::: INFORMATION PROVIDED

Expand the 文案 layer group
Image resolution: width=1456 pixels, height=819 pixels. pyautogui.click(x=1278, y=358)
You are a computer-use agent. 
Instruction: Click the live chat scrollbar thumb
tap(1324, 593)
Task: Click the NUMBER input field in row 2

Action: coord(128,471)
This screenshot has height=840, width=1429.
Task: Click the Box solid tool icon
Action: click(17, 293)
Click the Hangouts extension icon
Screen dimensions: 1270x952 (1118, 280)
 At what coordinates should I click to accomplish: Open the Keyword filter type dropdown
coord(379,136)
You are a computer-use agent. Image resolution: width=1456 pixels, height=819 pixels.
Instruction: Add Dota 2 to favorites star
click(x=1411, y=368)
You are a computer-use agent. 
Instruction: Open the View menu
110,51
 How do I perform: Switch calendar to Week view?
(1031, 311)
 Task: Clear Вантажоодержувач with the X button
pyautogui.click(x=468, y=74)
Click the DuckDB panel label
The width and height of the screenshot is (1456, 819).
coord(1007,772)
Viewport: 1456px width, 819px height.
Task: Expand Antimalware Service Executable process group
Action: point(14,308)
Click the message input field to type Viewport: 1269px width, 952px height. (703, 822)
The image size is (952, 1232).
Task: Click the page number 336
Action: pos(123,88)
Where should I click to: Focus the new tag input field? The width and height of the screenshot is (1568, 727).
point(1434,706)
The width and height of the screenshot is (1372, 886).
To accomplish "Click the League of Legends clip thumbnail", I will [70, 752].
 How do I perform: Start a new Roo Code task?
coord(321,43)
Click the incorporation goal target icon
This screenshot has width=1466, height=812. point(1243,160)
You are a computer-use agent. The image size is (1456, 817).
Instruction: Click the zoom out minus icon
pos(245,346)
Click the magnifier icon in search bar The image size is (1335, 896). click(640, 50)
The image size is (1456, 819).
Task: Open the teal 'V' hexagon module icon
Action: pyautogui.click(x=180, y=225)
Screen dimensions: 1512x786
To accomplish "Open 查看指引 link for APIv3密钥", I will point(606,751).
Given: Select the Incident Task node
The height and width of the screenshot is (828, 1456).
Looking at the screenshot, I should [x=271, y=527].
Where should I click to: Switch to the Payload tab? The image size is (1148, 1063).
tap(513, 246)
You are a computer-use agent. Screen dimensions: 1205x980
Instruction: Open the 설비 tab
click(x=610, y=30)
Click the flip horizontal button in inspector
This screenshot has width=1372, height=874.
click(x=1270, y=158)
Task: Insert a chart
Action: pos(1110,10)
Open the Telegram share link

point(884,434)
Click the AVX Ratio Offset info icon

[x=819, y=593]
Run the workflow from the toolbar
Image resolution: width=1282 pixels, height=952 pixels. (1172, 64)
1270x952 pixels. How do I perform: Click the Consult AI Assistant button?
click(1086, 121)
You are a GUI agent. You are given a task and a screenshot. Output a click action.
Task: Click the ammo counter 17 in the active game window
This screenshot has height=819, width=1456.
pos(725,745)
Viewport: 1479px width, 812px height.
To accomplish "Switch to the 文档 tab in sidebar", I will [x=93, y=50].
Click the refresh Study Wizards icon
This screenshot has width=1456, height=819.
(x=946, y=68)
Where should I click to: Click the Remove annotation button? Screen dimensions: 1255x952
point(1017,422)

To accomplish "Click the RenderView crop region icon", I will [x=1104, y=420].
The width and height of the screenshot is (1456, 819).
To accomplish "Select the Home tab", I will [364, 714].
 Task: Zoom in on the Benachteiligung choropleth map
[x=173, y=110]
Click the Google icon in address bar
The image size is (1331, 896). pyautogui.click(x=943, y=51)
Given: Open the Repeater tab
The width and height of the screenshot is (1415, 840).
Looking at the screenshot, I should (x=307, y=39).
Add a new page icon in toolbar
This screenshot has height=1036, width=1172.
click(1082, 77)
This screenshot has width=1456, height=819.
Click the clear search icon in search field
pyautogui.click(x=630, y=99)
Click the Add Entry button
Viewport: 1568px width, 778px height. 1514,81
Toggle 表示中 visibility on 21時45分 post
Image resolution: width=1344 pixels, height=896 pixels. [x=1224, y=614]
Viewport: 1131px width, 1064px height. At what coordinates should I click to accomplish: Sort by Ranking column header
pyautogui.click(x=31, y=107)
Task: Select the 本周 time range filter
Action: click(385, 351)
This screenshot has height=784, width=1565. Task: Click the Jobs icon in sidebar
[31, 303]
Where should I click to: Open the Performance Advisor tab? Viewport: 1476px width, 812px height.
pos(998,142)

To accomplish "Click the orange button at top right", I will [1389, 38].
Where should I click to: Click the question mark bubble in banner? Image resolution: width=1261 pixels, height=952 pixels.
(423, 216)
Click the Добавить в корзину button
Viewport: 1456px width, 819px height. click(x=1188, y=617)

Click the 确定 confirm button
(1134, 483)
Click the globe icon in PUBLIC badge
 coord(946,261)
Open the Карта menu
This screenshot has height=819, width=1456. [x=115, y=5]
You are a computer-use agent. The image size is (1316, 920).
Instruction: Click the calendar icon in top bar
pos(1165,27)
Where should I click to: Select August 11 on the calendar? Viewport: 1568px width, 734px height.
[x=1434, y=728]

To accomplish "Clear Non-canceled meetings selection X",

::::::

WHAT TO DO:
All of the entries above need to be reproduced exactly.

ANSWER TO THIS PROBLEM:
Expand the 文案 layer group
Image resolution: width=1456 pixels, height=819 pixels. pyautogui.click(x=1278, y=358)
You are a computer-use agent. 
Instruction: Click the live chat scrollbar thumb
tap(1324, 593)
Task: Click the NUMBER input field in row 2

Action: coord(128,471)
This screenshot has height=840, width=1429.
Task: Click the Box solid tool icon
Action: click(17, 293)
Click the Hangouts extension icon
Screen dimensions: 1270x952 (1118, 280)
 At what coordinates should I click to accomplish: Open the Keyword filter type dropdown
coord(379,136)
You are a computer-use agent. Image resolution: width=1456 pixels, height=819 pixels.
Instruction: Add Dota 2 to favorites star
click(x=1411, y=368)
You are a computer-use agent. 
Instruction: Open the View menu
110,51
 How do I perform: Switch calendar to Week view?
(1031, 311)
 Task: Clear Вантажоодержувач with the X button
pyautogui.click(x=468, y=74)
Click the DuckDB panel label
The width and height of the screenshot is (1456, 819).
coord(1007,772)
Viewport: 1456px width, 819px height.
Task: Expand Antimalware Service Executable process group
Action: point(14,308)
Click the message input field to type Viewport: 1269px width, 952px height. (703, 822)
The image size is (952, 1232).
Task: Click the page number 336
Action: pos(123,88)
Where should I click to: Focus the new tag input field? The width and height of the screenshot is (1568, 727).
point(1434,706)
The width and height of the screenshot is (1372, 886).
To accomplish "Click the League of Legends clip thumbnail", I will [70, 752].
 How do I perform: Start a new Roo Code task?
coord(321,43)
Click the incorporation goal target icon
This screenshot has width=1466, height=812. point(1243,160)
You are a computer-use agent. The image size is (1456, 817).
Instruction: Click the zoom out minus icon
pos(245,346)
Click the magnifier icon in search bar The image size is (1335, 896). click(640, 50)
The image size is (1456, 819).
Task: Open the teal 'V' hexagon module icon
Action: pyautogui.click(x=180, y=225)
Screen dimensions: 1512x786
To accomplish "Open 查看指引 link for APIv3密钥", I will point(606,751).
Given: Select the Incident Task node
The height and width of the screenshot is (828, 1456).
Looking at the screenshot, I should [x=271, y=527].
Where should I click to: Switch to the Payload tab? The image size is (1148, 1063).
tap(513, 246)
You are a computer-use agent. Screen dimensions: 1205x980
Instruction: Open the 설비 tab
click(x=610, y=30)
Click the flip horizontal button in inspector
This screenshot has width=1372, height=874.
click(x=1270, y=158)
Task: Insert a chart
Action: pos(1110,10)
Open the Telegram share link

point(884,434)
Click the AVX Ratio Offset info icon

[x=819, y=593]
Run the workflow from the toolbar
Image resolution: width=1282 pixels, height=952 pixels. (1172, 64)
1270x952 pixels. How do I perform: Click the Consult AI Assistant button?
click(1086, 121)
You are a GUI agent. You are given a task and a screenshot. Output a click action.
Task: Click the ammo counter 17 in the active game window
This screenshot has height=819, width=1456.
pos(725,745)
Viewport: 1479px width, 812px height.
To accomplish "Switch to the 文档 tab in sidebar", I will [x=93, y=50].
Click the refresh Study Wizards icon
This screenshot has width=1456, height=819.
(x=946, y=68)
Where should I click to: Click the Remove annotation button? Screen dimensions: 1255x952
point(1017,422)

To accomplish "Click the RenderView crop region icon", I will [x=1104, y=420].
The width and height of the screenshot is (1456, 819).
To accomplish "Select the Home tab", I will [364, 714].
 Task: Zoom in on the Benachteiligung choropleth map
[x=173, y=110]
Click the Google icon in address bar
The image size is (1331, 896). pyautogui.click(x=943, y=51)
Given: Open the Repeater tab
The width and height of the screenshot is (1415, 840).
Looking at the screenshot, I should (x=307, y=39).
Add a new page icon in toolbar
This screenshot has height=1036, width=1172.
click(1082, 77)
This screenshot has width=1456, height=819.
Click the clear search icon in search field
pyautogui.click(x=630, y=99)
Click the Add Entry button
Viewport: 1568px width, 778px height. 1514,81
Toggle 表示中 visibility on 21時45分 post
Image resolution: width=1344 pixels, height=896 pixels. [x=1224, y=614]
Viewport: 1131px width, 1064px height. At what coordinates should I click to accomplish: Sort by Ranking column header
pyautogui.click(x=31, y=107)
Task: Select the 本周 time range filter
Action: click(385, 351)
This screenshot has height=784, width=1565. Task: Click the Jobs icon in sidebar
[31, 303]
Where should I click to: Open the Performance Advisor tab? Viewport: 1476px width, 812px height.
pos(998,142)

To accomplish "Click the orange button at top right", I will [1389, 38].
Where should I click to: Click the question mark bubble in banner? Image resolution: width=1261 pixels, height=952 pixels.
(423, 216)
Click the Добавить в корзину button
Viewport: 1456px width, 819px height. click(x=1188, y=617)

Click the 确定 confirm button
(1134, 483)
Click the globe icon in PUBLIC badge
 coord(946,261)
Open the Карта menu
This screenshot has height=819, width=1456. [x=115, y=5]
You are a computer-use agent. The image size is (1316, 920).
Instruction: Click the calendar icon in top bar
pos(1165,27)
Where should I click to: Select August 11 on the calendar? Viewport: 1568px width, 734px height.
[x=1434, y=728]

To accomplish "Clear Non-canceled meetings selection X",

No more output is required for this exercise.